◆ Exercise prompt ◆
Please rewrite the stretch of the listing from its start through the line containing "at that location.", swapping every "screenshot" for "image" and changing nothing else. Omit the pictures from your answer.

■ ■ ■ ■ ■

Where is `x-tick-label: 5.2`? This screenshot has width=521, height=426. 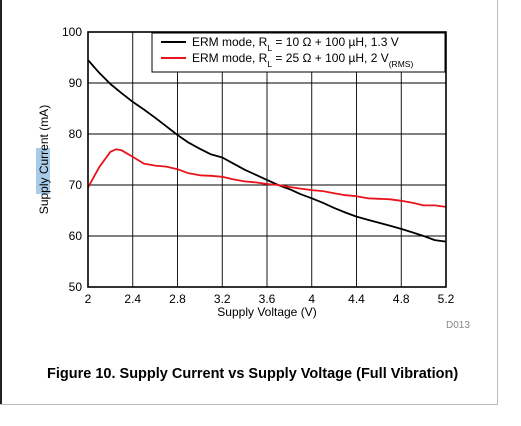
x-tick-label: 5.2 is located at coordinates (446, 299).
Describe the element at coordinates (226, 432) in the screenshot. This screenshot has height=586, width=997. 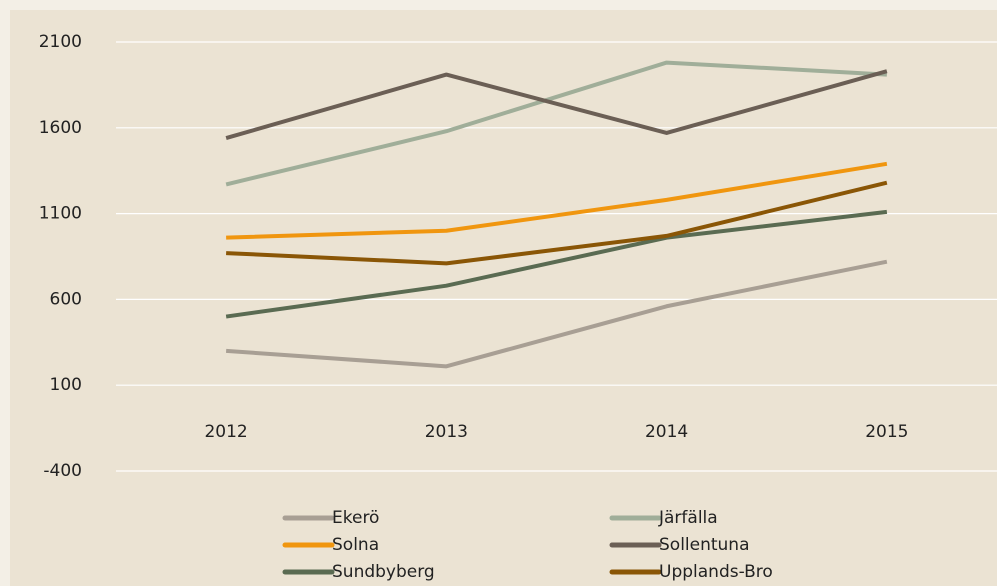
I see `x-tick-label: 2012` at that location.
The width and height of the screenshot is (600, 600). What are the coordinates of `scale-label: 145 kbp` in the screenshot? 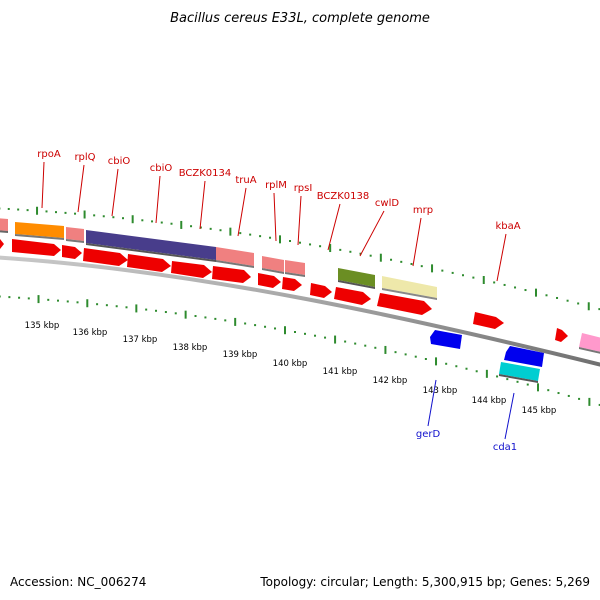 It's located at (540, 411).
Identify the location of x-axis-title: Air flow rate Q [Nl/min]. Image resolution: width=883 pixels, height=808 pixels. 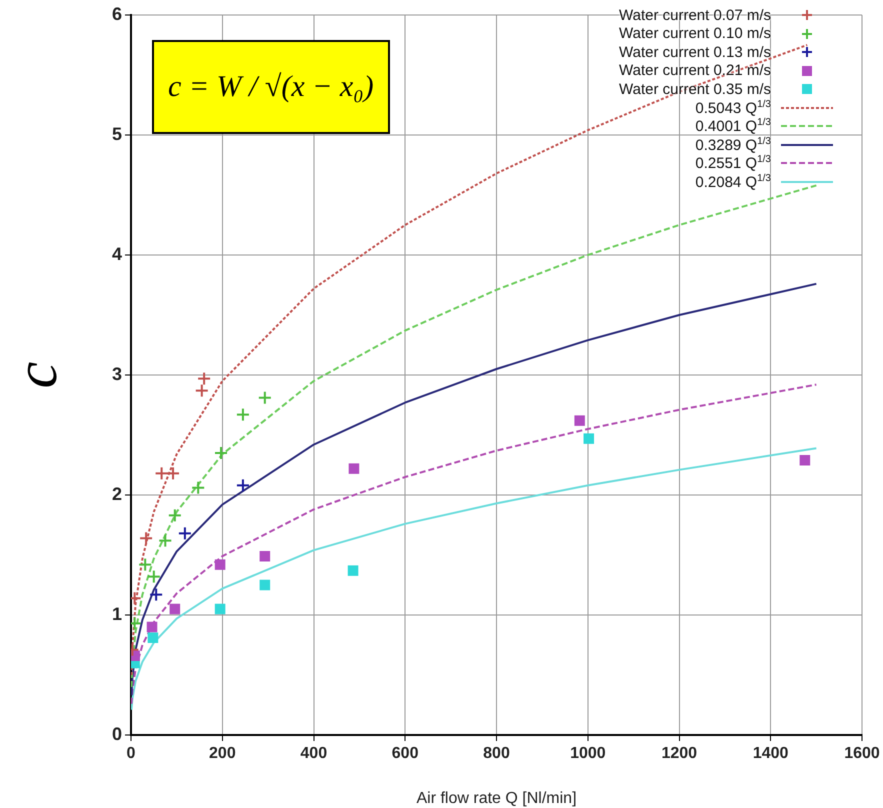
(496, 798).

■ ■ ■ ■ ■

◆ Solution ◆
Where is `x-tick-label: 5.2`? This image has width=521, height=426. 
x-tick-label: 5.2 is located at coordinates (446, 299).
Describe the element at coordinates (226, 432) in the image. This image has height=586, width=997. 
I see `x-tick-label: 2012` at that location.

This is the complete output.